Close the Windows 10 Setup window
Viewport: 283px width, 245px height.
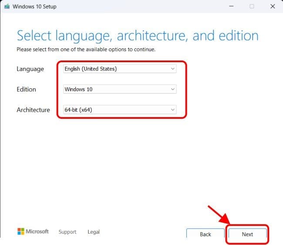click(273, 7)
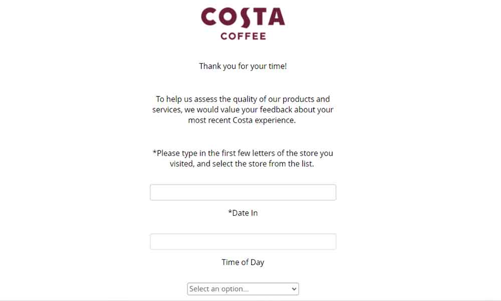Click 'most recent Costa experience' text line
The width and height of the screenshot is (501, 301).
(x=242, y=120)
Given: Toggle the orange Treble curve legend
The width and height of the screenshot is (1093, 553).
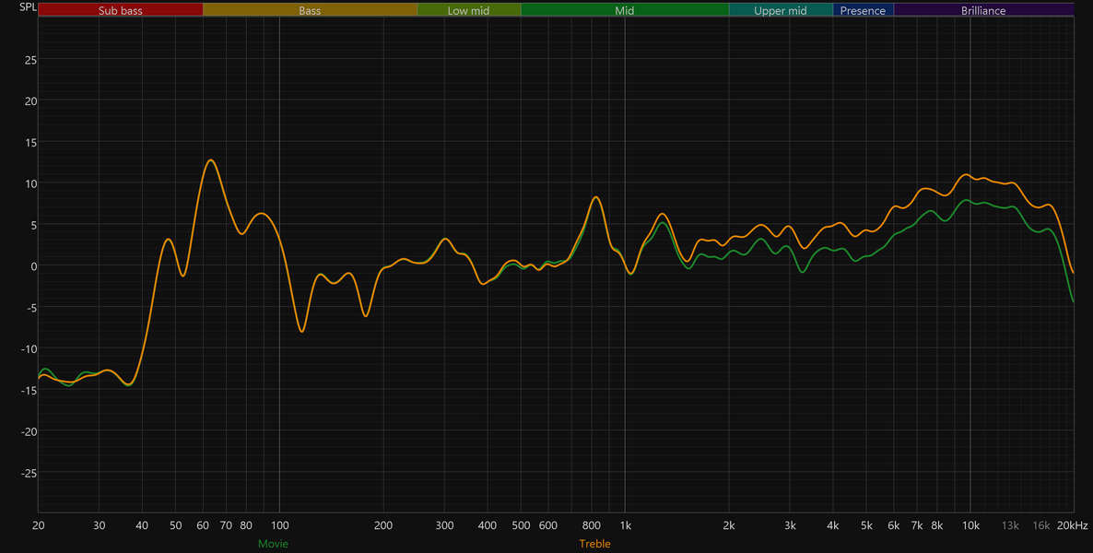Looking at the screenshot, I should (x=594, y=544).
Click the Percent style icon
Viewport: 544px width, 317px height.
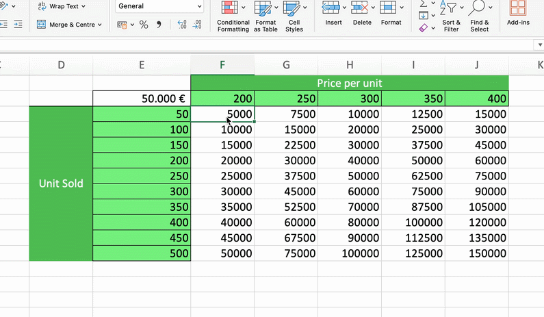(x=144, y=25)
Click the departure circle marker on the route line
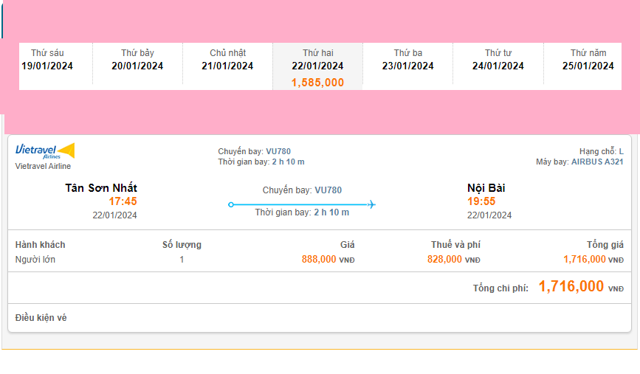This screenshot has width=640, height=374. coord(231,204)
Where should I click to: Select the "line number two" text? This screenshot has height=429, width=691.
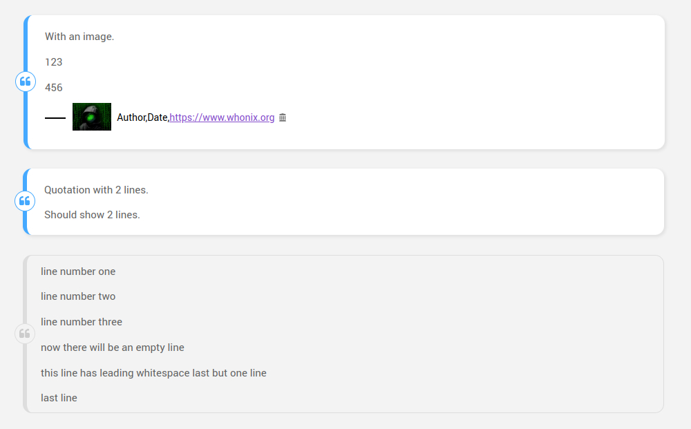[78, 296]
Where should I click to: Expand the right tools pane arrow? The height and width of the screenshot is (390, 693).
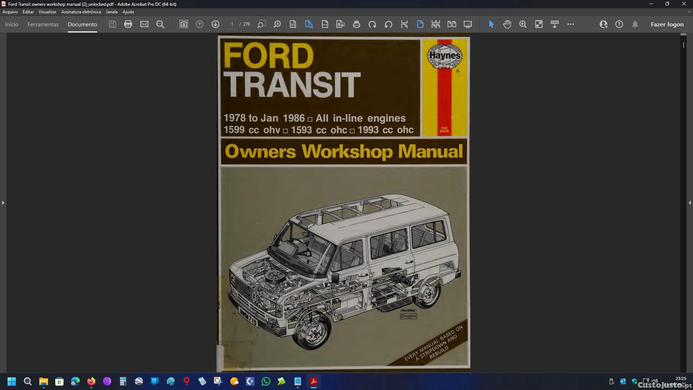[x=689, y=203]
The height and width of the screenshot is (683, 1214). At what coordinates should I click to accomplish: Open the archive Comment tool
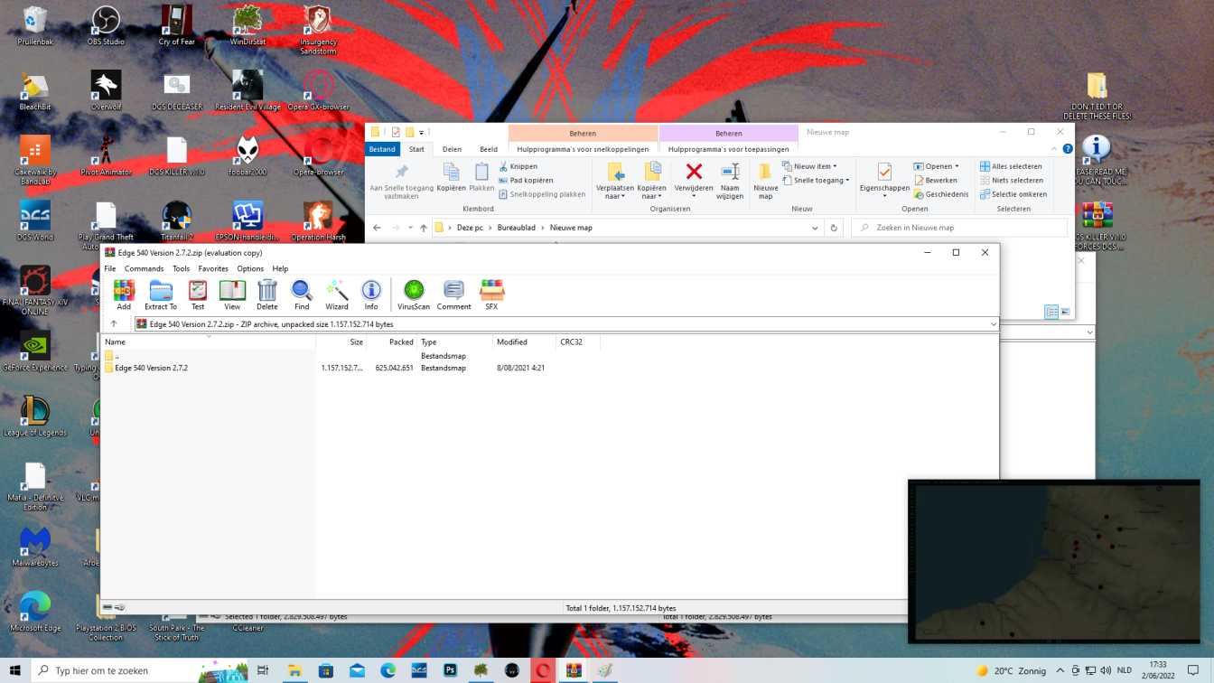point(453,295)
⁂
Problem to work on →
Repeat every entry exactly. Do not include the pictures.

Response to this exercise →
Close the Windows 10 Setup window
Viewport: 283px width, 245px height.
click(273, 7)
Click 'most recent Costa experience' text line
The width and height of the screenshot is (501, 301).
(x=242, y=120)
Given: Toggle the orange Treble curve legend
The width and height of the screenshot is (1093, 553).
Looking at the screenshot, I should (x=594, y=544).
Click the Percent style icon
Viewport: 544px width, 317px height.
(x=144, y=25)
Click the departure circle marker on the route line
This screenshot has width=640, height=374. coord(231,204)
Where should I click to: Select the "line number two" text? This screenshot has height=429, width=691.
[78, 296]
Where should I click to: Expand the right tools pane arrow? The height and width of the screenshot is (390, 693).
[x=689, y=203]
The height and width of the screenshot is (683, 1214). At what coordinates should I click to accomplish: Open the archive Comment tool
point(453,295)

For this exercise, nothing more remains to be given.